What can you glean from a literal bird's-eye view? Consider the impression I got of Canadian, Texas, a small town near the Oklahoma border. When I looked down on the town from the air, it seemed like a family-oriented place, neither rich nor poor, since most of the housing consisted of single-family homes with small yards. It was easy to see that the town was suffering terribly from this summer's drought. Every yard was brown and dry, as was the terrain for at least 50 miles in every direction, with one small but significant exception: At the southern end of town, a brilliant green football field was surrounded by a bright orange running track and had the name of the team, Canadian Wildcats, emblazoned in the end zones. White bleachers lined both sides of the field, which sat next to a large parking lot. The field looked very much like an oasis.
True, you don't get a lot of detail when viewing it from 2,000 feet in the air; I couldn't tell whether the field had been watered, replaced with artificial turf or painted green. But it was clear nonetheless that the townsfolk of Canadian take a lot of pride in that patch of ground. It told me that for Canadians, football is more than a game, and that field is more than just a place for their kids to play. The Canadian Wildcats' field is a public forum where the community can come together, bond and express their pride.

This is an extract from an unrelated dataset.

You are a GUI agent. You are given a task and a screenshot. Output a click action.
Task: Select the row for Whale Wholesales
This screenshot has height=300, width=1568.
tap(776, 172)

All communities, even project teams and companies, make decisions about what's important to them, and those choices are often indelibly marked, visible to the observant -- just as the things that are important to the residents of Canadian, Texas, were apparently visible to me from a couple thousand feet above.
Whether you're joining a technical team or working across the divide with nongeeks, the things you learn about what's important in your new environment can determine what sort of first impression you make and whether you will be embraced or rejected by your new colleagues. Violate unspoken rules of conduct, and you may be in for a rough ride.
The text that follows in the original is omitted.